• [Passage shown]
----

**Rust RISC-V ISA Simulator with Qt GUI**

**Darshan H Sonecha**

**Introduction**

This document represents design and implementation of RISC-V ISA simulator, particularly gear to suited towards SHAKTI. The implementation is to be in Rust. The goal of this simulator is Accuracy, Speed and Options it would support.

The first level target implementation would be for RV32I, additional extensions and expansions to follow later.

**Block Level Architect**

**Software Processes as they are mapped to**

**Realization - Data Structures, Modules, Processes**

**Program Flow - Execution Model**

**Tests**

**Conclusion**

**Scratch Ideas in Work –**

1. Block diagram for ISA execution and data flow
2. Precision consideration
3. Block level to microarchitecture logic as implemented in software – mapping.
4. Tree for OPCODE walk through – Could be part of Block Leve data flow – initial block, probably a fastest way to categorize the “next instruction”.
5. Microarchitecture logic – mapped to blocks – on reverse mapped to functions (as in Rust code functions).
6. Microarchitecture Logic + Block Level Execution Flow + …
7. No Operating System Calls simulated.

More to follow….

----

• [Prompt 1]
According to the simulator design notes, which base instruction set is the first-level target of the implementation?
• [Prompt 2]
Extend the simulator design notes, picking up right after their final sentence.

• [Supplied information]
----

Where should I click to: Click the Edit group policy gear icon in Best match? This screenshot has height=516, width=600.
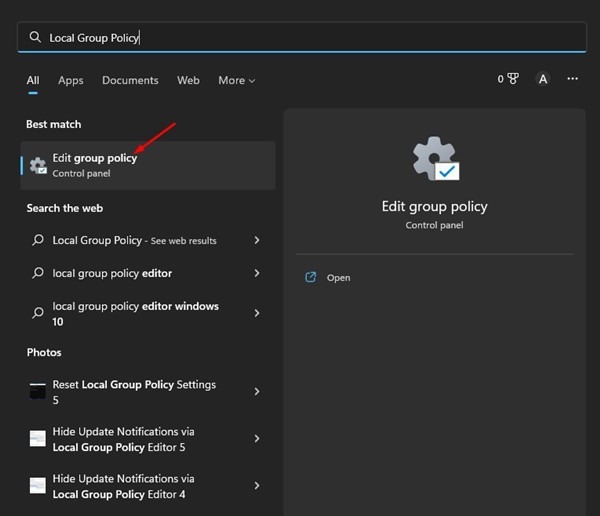pos(38,166)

----

• [Exercise output 1]
RV32I

• [Exercise output 2]
Paper Notes:

1. **Flexible Timing Simulation of RISC-V Processors with Sniper**

* The open instruction set allows designs to be tailored for next-generation processor goals.
* Sniper is next-generation parallel multicore simulator, which allows trading-off simulation speed for accuracy with a range of simulation options.
* This work presents an extended version of Sniper which enables support for instruction set architecture (ISA) flexibility and introduces support for RISC-V.
* The ISA is the interface between hardware and software and is a major portion of what makes up an architecture. Simulating the performance of the microarchitectural implementation of an ISA is crucial component for design space exploration of next-generation designs.
* Sniper proves a range of flexible simulation options to explore a variety of different homogeneous and heterogeneous multicore architectures, as well as Python based runtime environment that allows for analysis and simulator control.
* The Sniper instruction trace format (SIFT) files are collected and stored on disk (in the case of single-threaded applications) or generated on the fly and used for bi-directional communication between front-end and backend Sniper components.

The components of the Sniper simulator include the front-end, SIFT traces and back-end.

Frontend

* Component collects the applications’ dynamic instruction state that connects to a standalone Sniper timing instance. Typically, this is done with binary instrumentation tools such as Pin.
* ROI – Region of Interest in the application is to be simulated in detail, the code sections outside of the ROI could be simulated in functional cache warming mode (where the memory subsystem is warmed before ROI execution) or could be fast-forwarded without cache warming.
* Instruction instrument callbacks: Module that intercepts each executed instruction.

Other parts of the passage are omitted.